We learn from Ayurveda’s vast wisdom that we should view eating more reverently. Make the time to sit quietly before meals and feel a sense of connection with and gratitude for your food. Doing this versus eating on the go in front of a screen (television, computer or phone) or while doing other things makes a big difference in terms of digestive health.

As an Ayurvedic teacher, I have personally experienced a great transformation in my physical and psychological health when I view my body as my temple and see food as a way to make sacred offerings. Make eating a sacred experience each time by slowing down, really chewing the food and feeling the subtle nuances of every flavor and texture. (Learn more about mindful eating here.)

4. Sit on your knees after eating.

Sacred eating also means not immediately running around after a meal. Yoga is the sister science of Ayurveda, and Vajrasana, or thunderbolt pose, can be highly beneficial after eating: Kneel down onto a soft surface, sitting on your knees with your heels and toes touching, ideally.

Even if you can’t sit in Vajrasana, it helps tremendously to simply sit up straight and close your eyes for a few minutes after eating. Visualize your food getting digested into nourishment that will give you strength, energy and vitality.

"Visualize your food getting digested into nourishment that will give you strength, energy and vitality."

5. Cook with Ayurvedic digestive spices.

There’s an array of digestive spices in the Ayurveda tradition that can be added to a variety of foods to make them more digestible. Cumin seeds or fenugreek seeds are wonderful spices to add to your meals that helps stimulate the digestive fire and prevents gas and bloating.
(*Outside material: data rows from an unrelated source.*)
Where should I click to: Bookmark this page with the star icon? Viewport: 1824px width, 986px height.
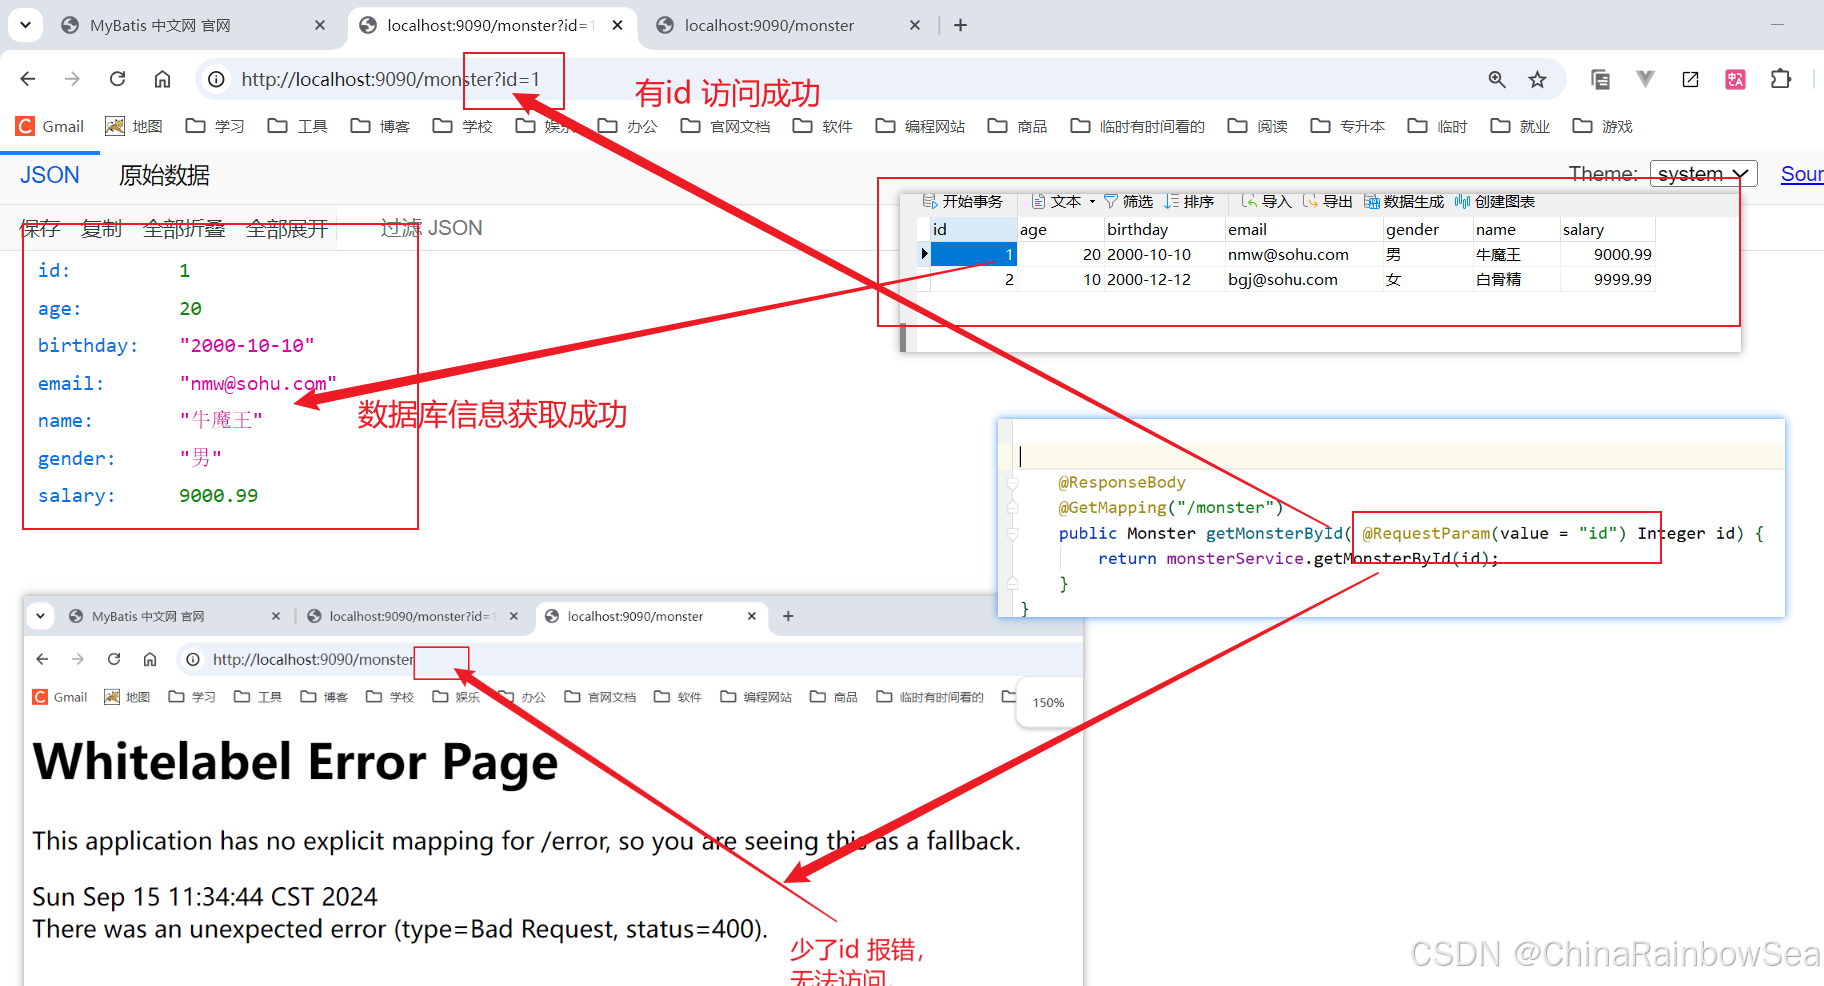click(1538, 79)
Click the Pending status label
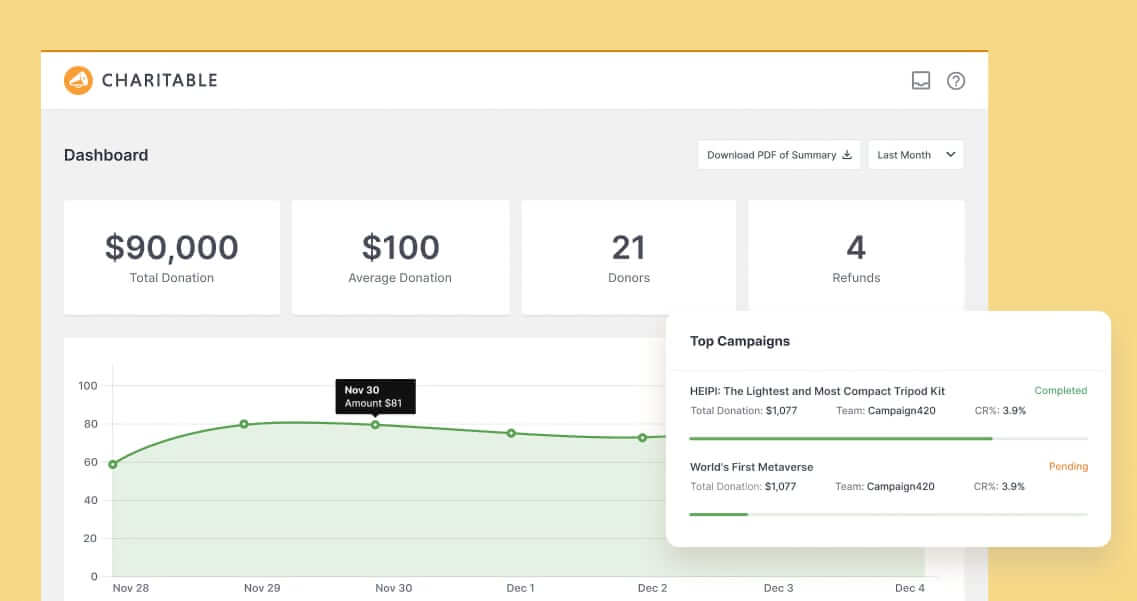Viewport: 1137px width, 601px height. pyautogui.click(x=1068, y=466)
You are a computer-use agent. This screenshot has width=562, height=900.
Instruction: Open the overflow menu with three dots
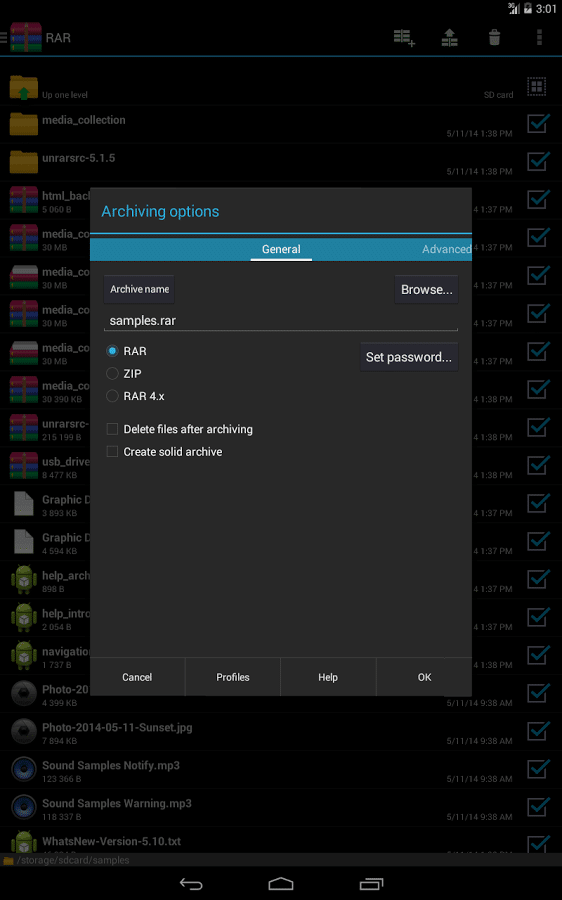(539, 37)
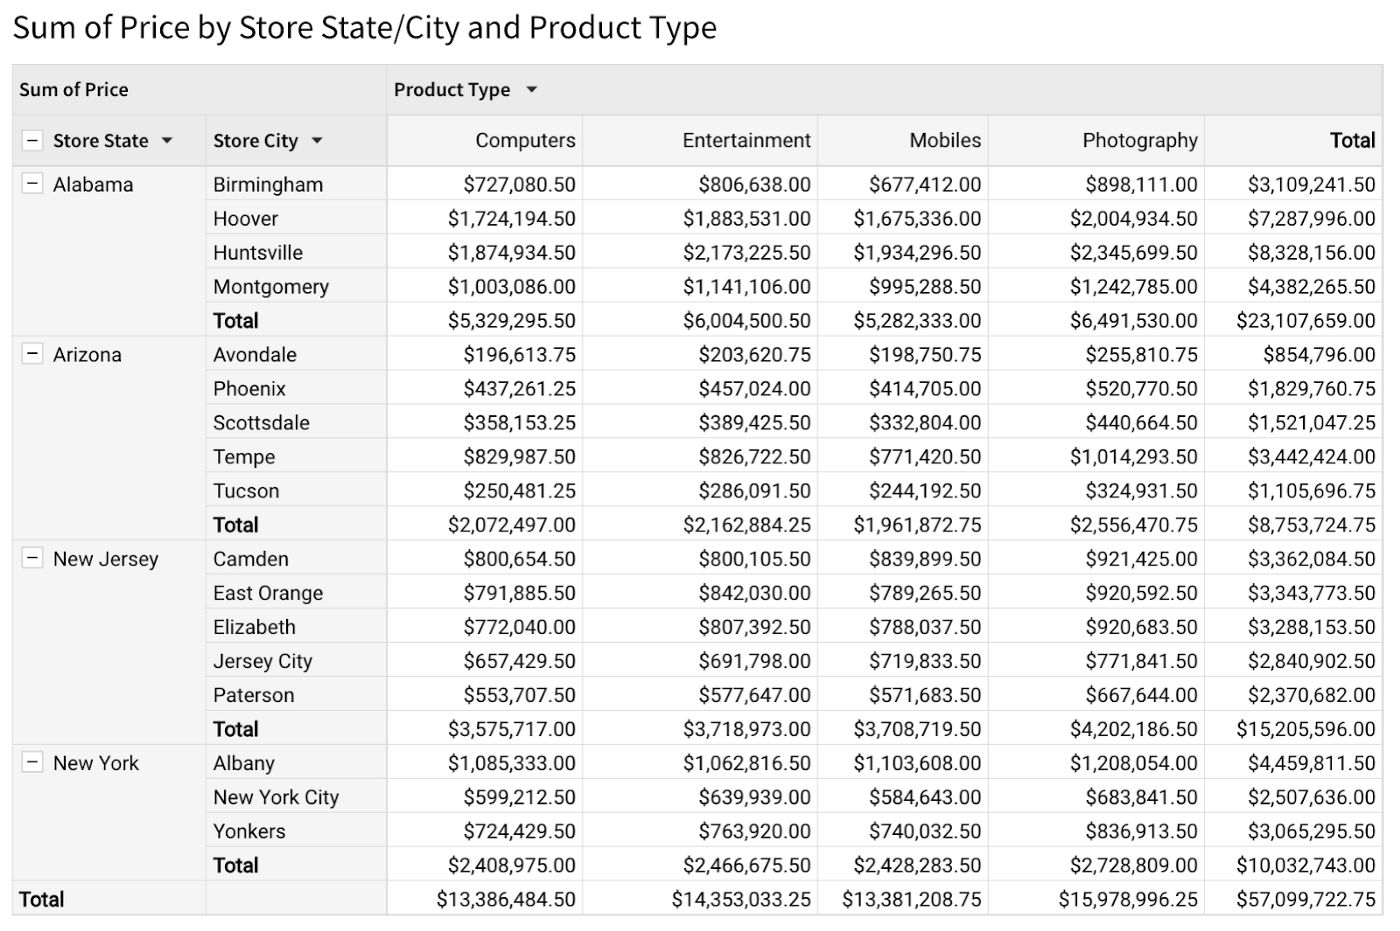The image size is (1400, 931).
Task: Collapse the Alabama state group
Action: 33,184
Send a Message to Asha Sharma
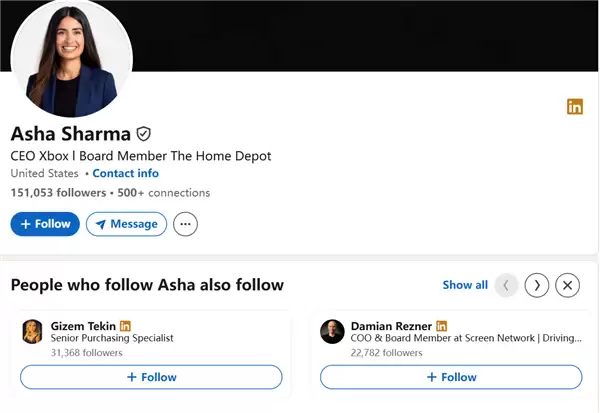This screenshot has width=600, height=413. [126, 224]
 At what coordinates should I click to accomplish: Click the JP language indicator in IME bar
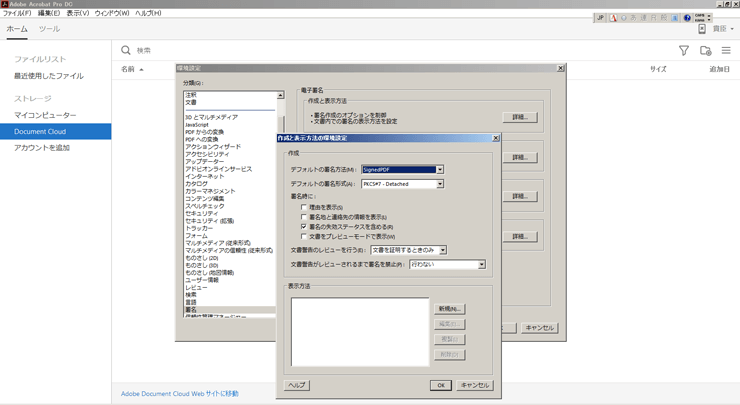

Another helpful spice to try: Ajwain seeds, also called bishop's weed or carom seeds. These are used in all types of Middle Eastern and Indian cooking in the whole-seed form. They look similar to cumin seeds, but taste and smell more like thyme. You can order them from Mountain Rose Herbs, or on Amazon.

Finally, Asafoetida is another helpful spice to try. An herbaceous plant that has flowers similar to those of the parsley family, Asafoetida has a strong pungent scent and flavor. When added in small quantities during cooking savory foods, this space gives a distinct onion and garlic like flavor. Find this spice online at TheSpiceHouseAmazonMySpiceSage or Starwest Botanicals.

6. Wait to eat until your previous meal is digested.

It's tempting to snack constantly, especially with our busy on-the-go lifestyles. It may even be an unconscious habit. The danger is that the digestive system doesn’t receive adequate time to process that we’ve just eaten, which becomes a liability to our body and leads to a number of intestinal disturbances.

When your food has been properly digested you will experience sensations such as physical lightness, enthusiasm, genuine hunger and general comfort in the body. Only once you receive signals like these should you proceed to eat more.

7. Avoid eating when you feel emotionally charged.

Emotions are like food in the sense that if they aren’t properly digested, they can become harmful to us. Ideally, take time to calm down from intense feelings, such as anger, grief and anxiety before eating.